Il est évident que la dégradation continue de la situation économique en Italie depuis ces dernières années impose des mesures radicales. Il est tout aussi évident que seule une sortie de l’euro est en mesure de sauver l’économie italienne, mais aussi par conséquence ses banques, qui sont de plus en plus lourdement chargées en « mauvaises dettes ». Ces « mauvaises dettes » ou « prêts non-performant » comme on les appelle dans les milieux financiers, sont directement issues des petites et moyennes entreprises de la Péninsule qui subissent de plein fouet la stagnation économique engendrée par l’euro. On peut voir, d’ailleurs, sur les comptes de compensation de la Banque Centrale Européenne, ce que l’on appelle les comptes « Target2 » la dégradation constante de la situation italienne depuis ces dernières années.
1 – Compte Target2
Mais, ce que ne disent pas ces statistiques c’est la détérioration profonde de l’économie, mais aussi de la société, italienne du fait de l’euro. Il suffit, pour s’en convaincre, de regarder quelques graphiques. En termes de croissance, et de volume du PIB, l’économie italienne, qui était sur une trajectoire de forte croissance de 1995 à 1999, est aujourd’hui retombée à son niveau de 2000, soit l’année de l’entrée dans l’euro. Mais, ce qui est pire est que, quand on regarde le PIB par habitant, un indicateur du niveau de vie, on constate que l’Italie à régressé au niveau de 1997. Le décrochage de l’Italie par rapport aux deux autres pays « majeurs » de la zone euro, l’Allemagne et la France, apparaît nettement sur le premier de ces deux graphiques.
2 – Indice du PIB
3 – Indice du PIB par habitant
La conséquence est un véritable effondrement de l’investissement qui est, aujourd’hui et depuis 2012, en dessous du niveau qu’il avait atteint en 1995. Cela se traduit par une dégradation rapide des infrastructures publiques mais aussi privées (le logement), dégradation qui a un impact important sur le niveau de vie de la population italienne.
4 – Investissement
Cette dégradation du niveau de vie se traduit, aussi, dans la formation de l’épargne, que celle-ci soit le fait des particuliers ou des entreprises. L’épargne italienne est largement inférieure à ce qu’elle était en 1995, et si elle est redevenue supérieure à l’investissement depuis 2012 c’est uniquement lié à l’effondrement spectaculaire de ce dernier.

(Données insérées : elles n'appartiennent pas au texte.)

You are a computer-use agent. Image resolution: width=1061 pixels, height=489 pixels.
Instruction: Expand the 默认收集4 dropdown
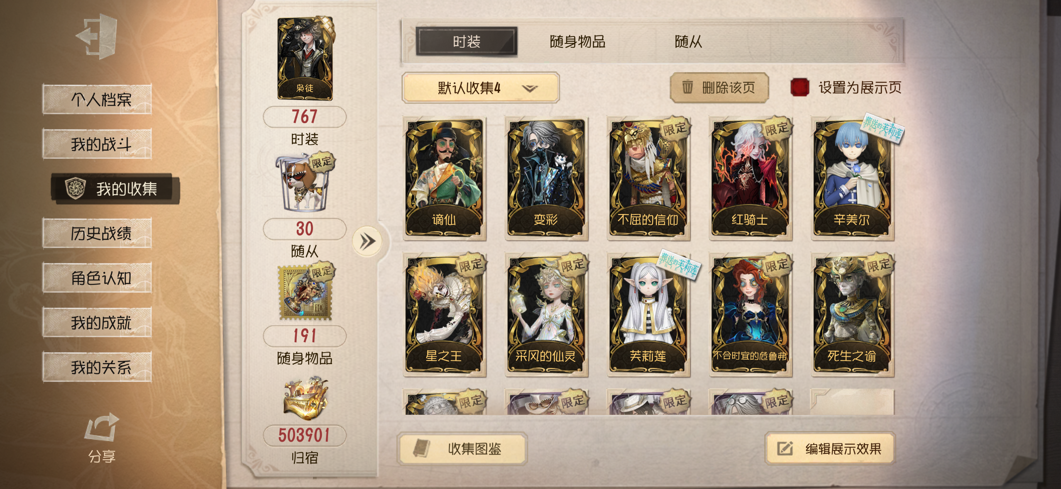(480, 88)
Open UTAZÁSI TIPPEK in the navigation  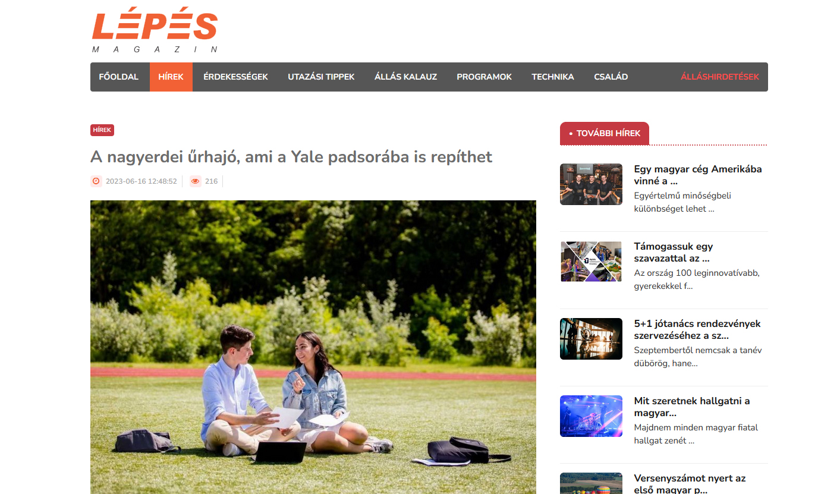321,77
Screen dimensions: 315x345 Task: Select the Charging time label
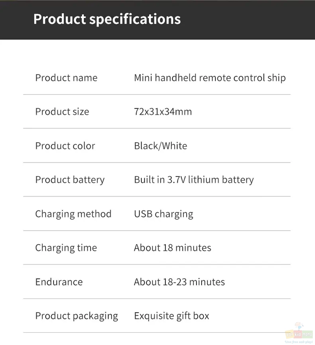pyautogui.click(x=66, y=248)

5 – Équilibre Épargne/Investissement
La raison de cette remontée apparente de l’épargne (par rapport à l’investissement) est l’explosion de la dette publique en Italie, une dette qui baissait depuis 1996 mais qui ré-augmente de manière spectaculaire depuis 2007 après s’être stabilisée à partir de 2003, soit 3 années après l’entrée de l’Italie dans l’euro.

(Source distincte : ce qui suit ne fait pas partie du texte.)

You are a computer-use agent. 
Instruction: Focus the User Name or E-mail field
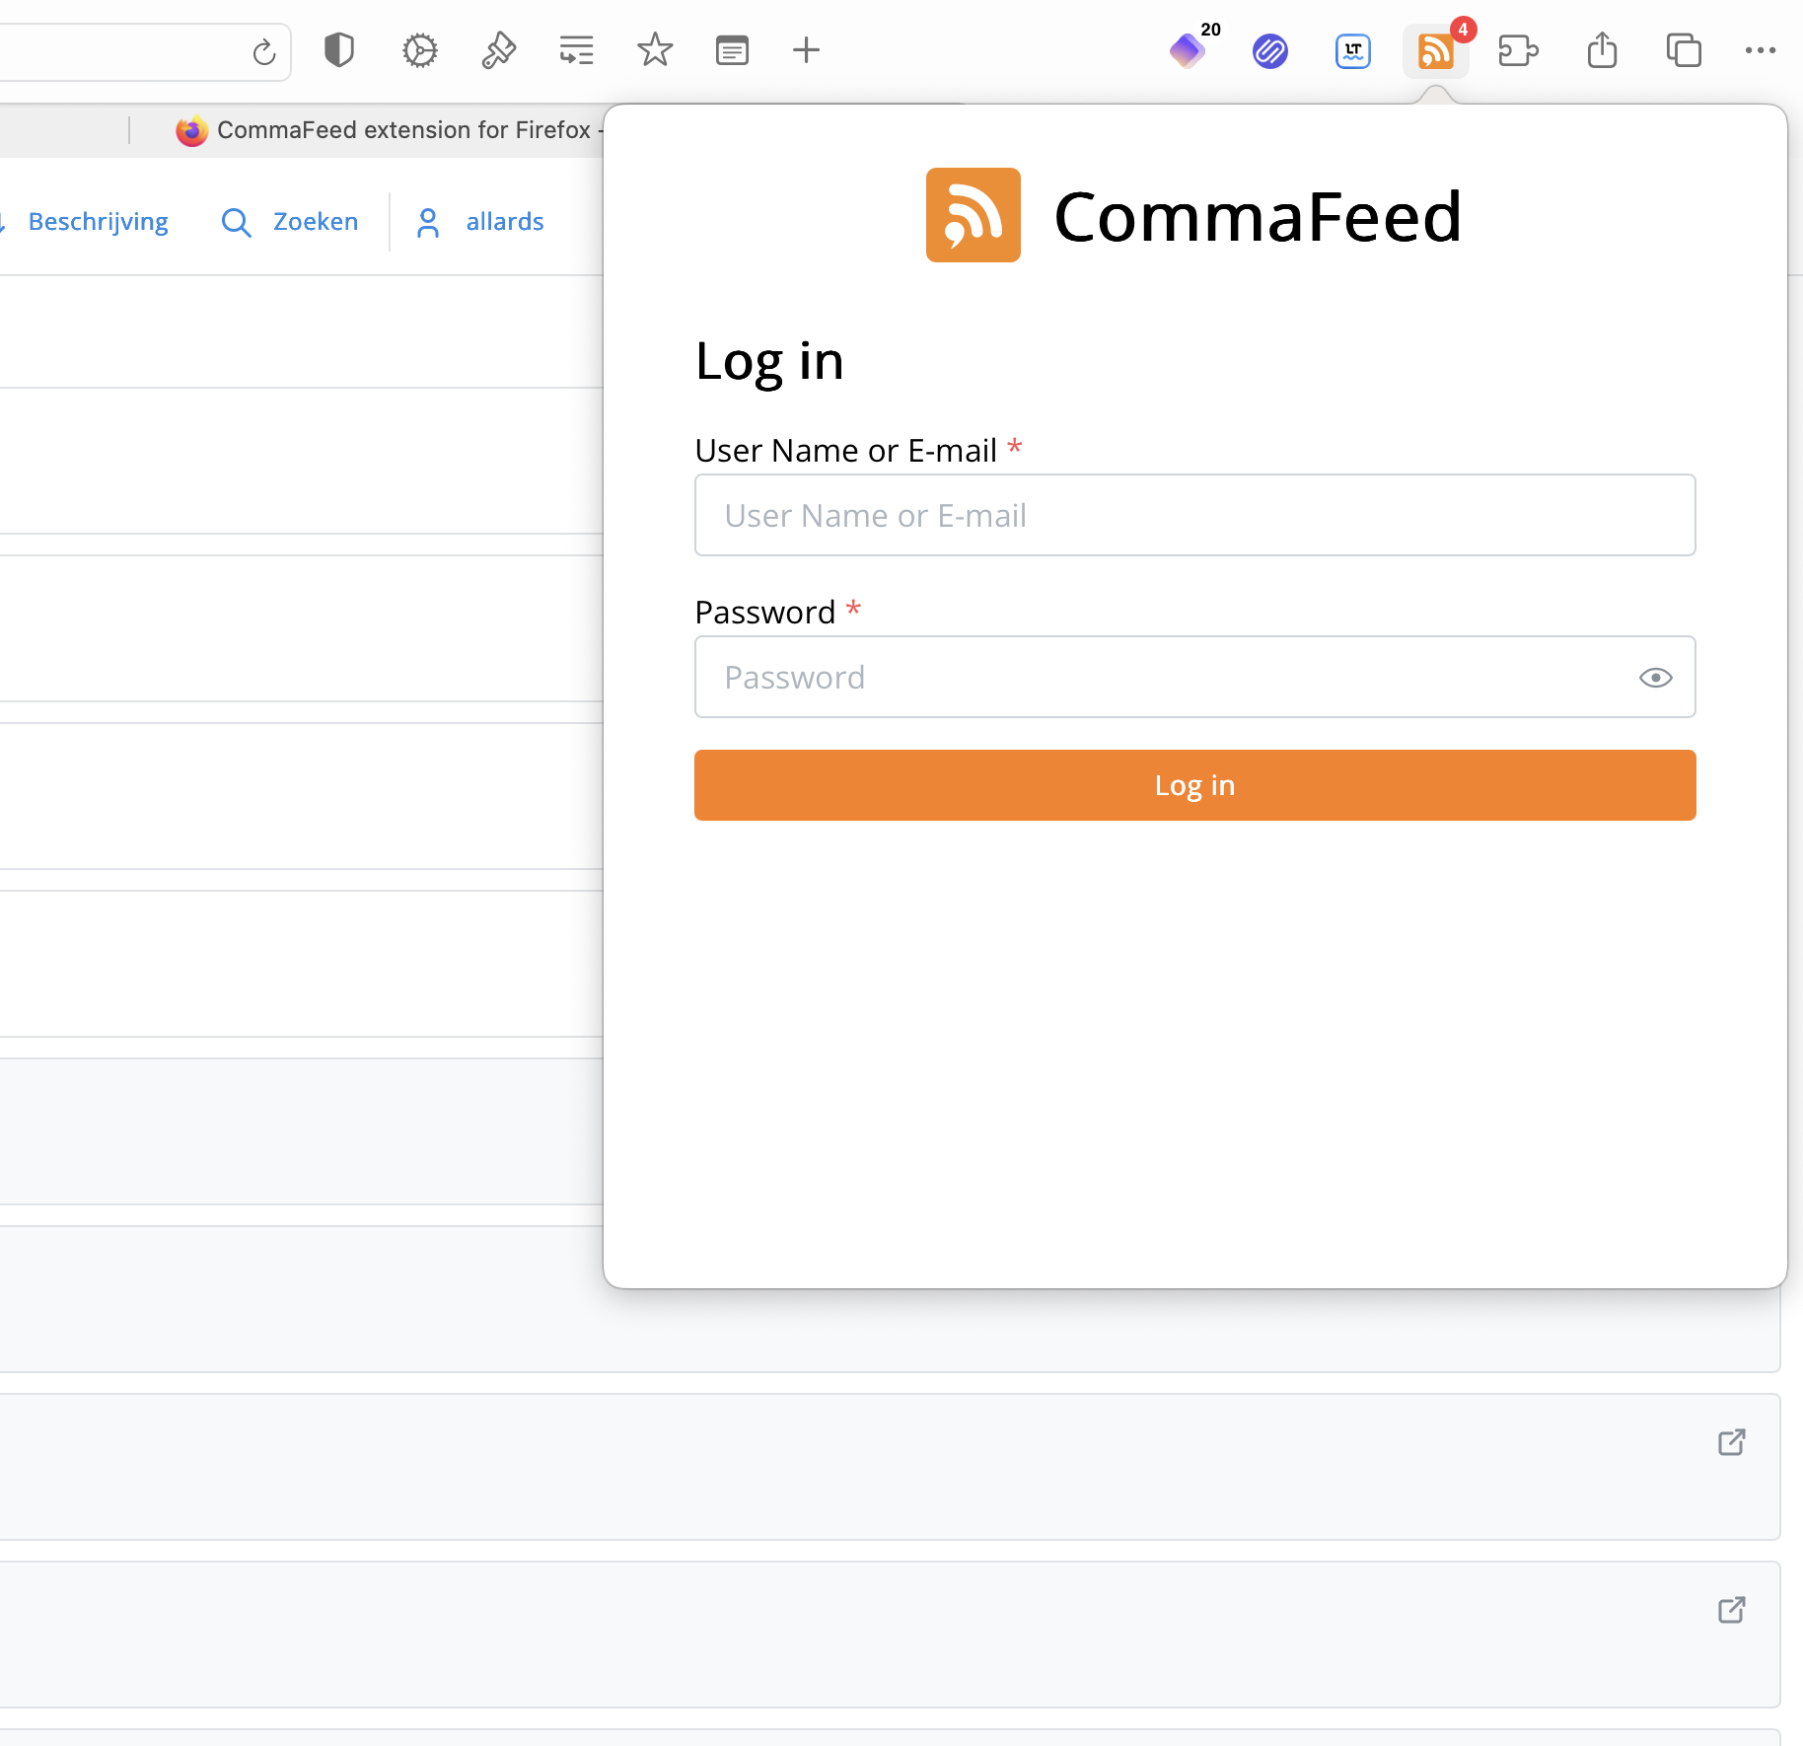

6 – Dette publique (en % du PIB)
On voit très clairement que le seul espoir pour l’économie italienne est de sortir de l’euro au plus vite, mais la complexité du système politique italien, les tergiversations du Movimente 5 Stelle de Beppe Grillo en particulier, et les intérêts particuliers solidement construits dans une large partie de l’élite politique, rendent cette solution de bon sens peut probable à très court terme. Il est cependant clair que la classe politique italienne a les yeux rivés sur la scène politique française. Une sortie de l’euro par la France donnerait à la classe politique italienne le prétexte rêvé pour sortir à son tour, sans rencontrer de trop fortes oppositions.